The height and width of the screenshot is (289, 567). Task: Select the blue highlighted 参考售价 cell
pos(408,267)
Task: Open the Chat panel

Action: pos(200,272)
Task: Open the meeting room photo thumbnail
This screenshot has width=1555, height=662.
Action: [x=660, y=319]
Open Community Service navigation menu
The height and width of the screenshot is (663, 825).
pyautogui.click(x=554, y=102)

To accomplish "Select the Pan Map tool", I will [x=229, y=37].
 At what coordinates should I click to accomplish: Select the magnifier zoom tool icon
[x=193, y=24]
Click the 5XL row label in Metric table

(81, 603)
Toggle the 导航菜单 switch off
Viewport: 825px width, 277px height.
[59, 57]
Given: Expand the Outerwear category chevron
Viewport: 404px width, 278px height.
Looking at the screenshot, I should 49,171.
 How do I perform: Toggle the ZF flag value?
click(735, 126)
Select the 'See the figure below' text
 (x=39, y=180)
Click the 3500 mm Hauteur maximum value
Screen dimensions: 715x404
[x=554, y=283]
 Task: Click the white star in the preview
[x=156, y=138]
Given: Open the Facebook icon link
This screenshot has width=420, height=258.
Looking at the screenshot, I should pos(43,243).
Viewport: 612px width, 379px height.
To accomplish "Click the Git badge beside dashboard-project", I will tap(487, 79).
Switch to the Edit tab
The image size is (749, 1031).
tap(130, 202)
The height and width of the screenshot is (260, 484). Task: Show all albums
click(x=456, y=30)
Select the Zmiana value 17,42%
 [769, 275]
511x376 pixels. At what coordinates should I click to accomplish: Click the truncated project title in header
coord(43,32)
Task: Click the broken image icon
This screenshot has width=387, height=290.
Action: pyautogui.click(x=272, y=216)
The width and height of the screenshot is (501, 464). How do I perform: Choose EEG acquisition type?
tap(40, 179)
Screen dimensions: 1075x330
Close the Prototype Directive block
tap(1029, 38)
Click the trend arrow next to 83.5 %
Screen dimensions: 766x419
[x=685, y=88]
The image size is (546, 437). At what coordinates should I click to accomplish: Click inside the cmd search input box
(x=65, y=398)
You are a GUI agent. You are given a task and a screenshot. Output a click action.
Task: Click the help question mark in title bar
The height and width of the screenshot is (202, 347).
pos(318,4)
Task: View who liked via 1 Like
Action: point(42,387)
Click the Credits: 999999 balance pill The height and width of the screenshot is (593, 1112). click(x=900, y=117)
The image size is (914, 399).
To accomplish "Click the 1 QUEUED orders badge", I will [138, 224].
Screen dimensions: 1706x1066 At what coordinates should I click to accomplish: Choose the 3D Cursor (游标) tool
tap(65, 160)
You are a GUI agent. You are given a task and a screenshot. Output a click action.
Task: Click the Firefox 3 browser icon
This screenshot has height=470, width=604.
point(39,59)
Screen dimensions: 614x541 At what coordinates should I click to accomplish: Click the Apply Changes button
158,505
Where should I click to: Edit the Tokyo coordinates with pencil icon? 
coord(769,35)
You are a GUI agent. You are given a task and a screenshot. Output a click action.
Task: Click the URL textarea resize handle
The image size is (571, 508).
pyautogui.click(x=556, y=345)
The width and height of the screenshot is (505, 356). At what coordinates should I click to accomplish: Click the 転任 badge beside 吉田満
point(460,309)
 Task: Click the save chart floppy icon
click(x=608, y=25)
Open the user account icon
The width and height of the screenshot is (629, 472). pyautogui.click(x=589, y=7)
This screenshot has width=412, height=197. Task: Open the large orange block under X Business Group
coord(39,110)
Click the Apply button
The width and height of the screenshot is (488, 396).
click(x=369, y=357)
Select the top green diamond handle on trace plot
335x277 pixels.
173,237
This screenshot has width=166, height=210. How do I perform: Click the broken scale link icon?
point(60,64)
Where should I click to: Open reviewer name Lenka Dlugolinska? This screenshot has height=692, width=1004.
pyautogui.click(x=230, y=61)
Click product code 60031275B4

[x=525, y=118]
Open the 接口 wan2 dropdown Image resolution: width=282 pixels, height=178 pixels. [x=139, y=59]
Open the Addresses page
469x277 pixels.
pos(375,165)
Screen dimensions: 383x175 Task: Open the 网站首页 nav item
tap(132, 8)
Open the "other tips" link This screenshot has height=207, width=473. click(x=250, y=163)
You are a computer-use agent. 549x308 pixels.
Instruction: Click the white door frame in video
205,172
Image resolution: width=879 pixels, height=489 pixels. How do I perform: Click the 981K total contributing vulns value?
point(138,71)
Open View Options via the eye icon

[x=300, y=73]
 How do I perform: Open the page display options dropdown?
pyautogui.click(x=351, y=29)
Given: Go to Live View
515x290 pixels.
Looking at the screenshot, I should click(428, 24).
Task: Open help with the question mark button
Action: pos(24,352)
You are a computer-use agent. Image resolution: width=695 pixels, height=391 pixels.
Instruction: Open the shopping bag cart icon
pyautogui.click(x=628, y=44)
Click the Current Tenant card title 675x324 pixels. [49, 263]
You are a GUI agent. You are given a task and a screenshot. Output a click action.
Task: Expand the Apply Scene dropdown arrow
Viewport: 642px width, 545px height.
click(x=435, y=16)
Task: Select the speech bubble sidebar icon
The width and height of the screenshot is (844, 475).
◆ ◆ ◆ ◆
The whole of the data above must be given again, unaltered and complete.

The height and width of the screenshot is (289, 567). Task: Select the blue highlighted 参考售价 cell
pos(408,267)
Task: Open the Chat panel

Action: pos(200,272)
Task: Open the meeting room photo thumbnail
This screenshot has width=1555, height=662.
Action: [x=660, y=319]
Open Community Service navigation menu
The height and width of the screenshot is (663, 825).
pyautogui.click(x=554, y=102)

To accomplish "Select the Pan Map tool", I will [x=229, y=37].
 At what coordinates should I click to accomplish: Select the magnifier zoom tool icon
[x=193, y=24]
Click the 5XL row label in Metric table

(81, 603)
Toggle the 导航菜单 switch off
Viewport: 825px width, 277px height.
[59, 57]
Given: Expand the Outerwear category chevron
Viewport: 404px width, 278px height.
Looking at the screenshot, I should 49,171.
 How do I perform: Toggle the ZF flag value?
click(735, 126)
Select the 'See the figure below' text
 (x=39, y=180)
Click the 3500 mm Hauteur maximum value
Screen dimensions: 715x404
[x=554, y=283]
 Task: Click the white star in the preview
[x=156, y=138]
Given: Open the Facebook icon link
This screenshot has width=420, height=258.
Looking at the screenshot, I should pos(43,243).
Viewport: 612px width, 379px height.
To accomplish "Click the Git badge beside dashboard-project", I will tap(487, 79).
Switch to the Edit tab
The image size is (749, 1031).
tap(130, 202)
The height and width of the screenshot is (260, 484). Task: Show all albums
click(x=456, y=30)
Select the Zmiana value 17,42%
 [769, 275]
511x376 pixels. At what coordinates should I click to accomplish: Click the truncated project title in header
coord(43,32)
Task: Click the broken image icon
This screenshot has width=387, height=290.
Action: pyautogui.click(x=272, y=216)
The width and height of the screenshot is (501, 464). How do I perform: Choose EEG acquisition type?
tap(40, 179)
Screen dimensions: 1075x330
Close the Prototype Directive block
tap(1029, 38)
Click the trend arrow next to 83.5 %
Screen dimensions: 766x419
[x=685, y=88]
The image size is (546, 437). At what coordinates should I click to accomplish: Click inside the cmd search input box
(x=65, y=398)
You are a GUI agent. You are given a task and a screenshot. Output a click action.
Task: Click the help question mark in title bar
The height and width of the screenshot is (202, 347).
pos(318,4)
Task: View who liked via 1 Like
Action: point(42,387)
Click the Credits: 999999 balance pill The height and width of the screenshot is (593, 1112). click(x=900, y=117)
The image size is (914, 399).
To accomplish "Click the 1 QUEUED orders badge", I will [138, 224].
Screen dimensions: 1706x1066 At what coordinates should I click to accomplish: Choose the 3D Cursor (游标) tool
tap(65, 160)
You are a GUI agent. You are given a task and a screenshot. Output a click action.
Task: Click the Firefox 3 browser icon
This screenshot has height=470, width=604.
point(39,59)
Screen dimensions: 614x541 At what coordinates should I click to accomplish: Click the Apply Changes button
158,505
Where should I click to: Edit the Tokyo coordinates with pencil icon? 
coord(769,35)
You are a GUI agent. You are given a task and a screenshot. Output a click action.
Task: Click the URL textarea resize handle
The image size is (571, 508).
pyautogui.click(x=556, y=345)
The width and height of the screenshot is (505, 356). At what coordinates should I click to accomplish: Click the 転任 badge beside 吉田満
point(460,309)
 Task: Click the save chart floppy icon
click(x=608, y=25)
Open the user account icon
The width and height of the screenshot is (629, 472). pyautogui.click(x=589, y=7)
This screenshot has width=412, height=197. Task: Open the large orange block under X Business Group
coord(39,110)
Click the Apply button
The width and height of the screenshot is (488, 396).
click(x=369, y=357)
Select the top green diamond handle on trace plot
335x277 pixels.
173,237
This screenshot has width=166, height=210. How do I perform: Click the broken scale link icon?
point(60,64)
Where should I click to: Open reviewer name Lenka Dlugolinska? This screenshot has height=692, width=1004.
pyautogui.click(x=230, y=61)
Click product code 60031275B4

[x=525, y=118]
Open the 接口 wan2 dropdown Image resolution: width=282 pixels, height=178 pixels. [x=139, y=59]
Open the Addresses page
469x277 pixels.
pos(375,165)
Screen dimensions: 383x175 Task: Open the 网站首页 nav item
tap(132, 8)
Open the "other tips" link This screenshot has height=207, width=473. click(x=250, y=163)
You are a computer-use agent. 549x308 pixels.
Instruction: Click the white door frame in video
205,172
Image resolution: width=879 pixels, height=489 pixels. How do I perform: Click the 981K total contributing vulns value?
point(138,71)
Open View Options via the eye icon

[x=300, y=73]
 How do I perform: Open the page display options dropdown?
pyautogui.click(x=351, y=29)
Given: Go to Live View
515x290 pixels.
Looking at the screenshot, I should click(428, 24).
Task: Open help with the question mark button
Action: pos(24,352)
You are a computer-use agent. Image resolution: width=695 pixels, height=391 pixels.
Instruction: Open the shopping bag cart icon
pyautogui.click(x=628, y=44)
Click the Current Tenant card title 675x324 pixels. [49, 263]
You are a GUI agent. You are given a task and a screenshot. Output a click action.
Task: Expand the Apply Scene dropdown arrow
Viewport: 642px width, 545px height.
click(x=435, y=16)
Task: Select the speech bubble sidebar icon
The width and height of the screenshot is (844, 475).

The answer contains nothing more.